Читать книгу: «Запах дома»
ЗАПАХ ДОМА
Роман
Доктор Пётр Сойфер
Пролог. Граница света и тени
Свет уходит не сразу.
Сначала он просто делается другим — более мягким, без резких краёв. Меня зовут Арчи. Королевский пудель, если это что-то значит для тех, кто придаёт значение таким вещам. Для меня это значит только одно: я умею чувствовать больше, чем положено. Умел.
Я лежу.
Лежанка подо мной пахнет всем, чем я когда-либо был. Или — почти всем. Раньше я мог разобрать её слоями, как старую книгу: вот след снега с набережной, вот Элли-когда-она-плакала, вот кожа Артура после долгой ходьбы. Теперь всё это слилось в одно густое облако — тёплое, знакомое, но уже без чётких границ. Как будто кто-то размыл рисунок, пока я спал. Контуры остались. Детали — нет.
Я дышу.
Каждый вдох — усилие, которое раньше не требовало имени. Теперь у него есть имя. Я не знаю этого слова, но я знаю его вес.
Артур стоит у окна. Я слышу его ещё до того, как он входит — по тому, как скрипит третья ступенька под его левой ногой. Запах его кожи доходит до меня позже, чем должен был бы. И он — смазанный. Я различаю соль. Горечь. Что-то ещё, что раньше я прочитал бы точно, как слово, а теперь — только угадываю, как форму за запотевшим стеклом. Артур плачет без слёз. Это я ещё умею различать. Не по запаху — по ритму его дыхания.
Его рука ложится на мою голову.
Тяжёлая, тёплая. Знакомая, как земля под лапами.
Я не поднимаю глаз — веки стали слишком тяжёлыми для таких усилий — но я знаю эту ладонь. Не так остро, как прежде, когда я мог учуять в ней и усталость, и страх, и вчерашний кофе, и что-то неназываемое, что люди носят в руках, когда несут тяжесть. Сейчас — просто тепло. Просто его рука. Этого достаточно.
Я помню.
Память устроена у меня иначе, чем у них. Она не выстраивается в ряд — год за годом, событие за событием. Она приходит запахами. Один тянет за собой другой — и вдруг я снова там, маленький, неуклюжий, с лапами не по размеру, и весь мир пахнет свежей краской и чем-то сладким и тревожным одновременно.
Новый дом.
Первый день.
Элли держала меня на руках. От неё пахло — тогда я ещё чувствовал всё — молоком и тем особым теплом, которое я умею называть только одним словом: своим. Не потому что она принадлежала мне. Потому что я — ей.
* * *
Элли входит тихо.
Она всегда входит тихо, когда ей больно. Громкой она бывает только от радости — тогда от неё летит запах цитруса и чего-то лёгкого, почти неуловимого. Сейчас я слышу только лаванду — её обычный запах — и под ним что-то влажное, солёное. Слёзы она уже выплакала. Или ещё не начала. Я не могу сказать точно. Раньше я знал это сразу.
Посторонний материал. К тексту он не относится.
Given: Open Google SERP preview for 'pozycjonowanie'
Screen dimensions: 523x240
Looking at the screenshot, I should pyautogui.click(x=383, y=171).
Она садится на пол рядом с моей лежанкой.
Не на диван, не на кресло — на пол. Это важно. Люди садятся на пол только тогда, когда хотят быть на одном уровне с тем, кого любят. Я это знаю. За все свои годы я видел, как она садилась на пол дважды — первый раз, когда Олли в детстве плакал под кроватью и не хотел выходить, и второй раз — сейчас.
Её пальцы находят моё ухо.
Она всегда чесала мне именно за ухом. Слева. Я так и не понял, знала ли она, что это моё любимое место, или просто так получалось. Теперь её пальцы двигаются медленно, почти не двигаются — просто лежат, как будто она боится потревожить что-то хрупкое.
Я слышу мальчиков на лестнице.
Том стоит выше, Олли — на ступеньку ниже. Я знаю это по весу их шагов — Том всегда ступает тяжелее, чем нужно, как будто хочет оставить след. Олли — наоборот, почти бесшумно, как будто извиняется за то, что занимает место. Они не входят. Они стоят и ждут — и в этом ожидании есть что-то такое человеческое, что я никогда до конца не понимал: почему они медлят, когда нужно просто войти и быть рядом.
Запах Тома долетает до меня первым — он всегда был резче.
Табак. Что-то городское, чужое, лондонское. И под всем этим — то самое, родное, что никуда не делось за все эти годы. Запах его детства, его бунта, его возвращения. Смазанный, как всё сейчас, но — его.
Олли входит первым.
Конечно, Олли.
Он опускается на колени рядом с матерью и кладёт руку мне на бок — осторожно, как будто я стеклянный. От него пахнет чернилами и ещё чем-то, что я всегда связывал с тишиной. Не пустой тишиной — той, в которой что-то происходит внутри. Олли всегда был полон такой тишины.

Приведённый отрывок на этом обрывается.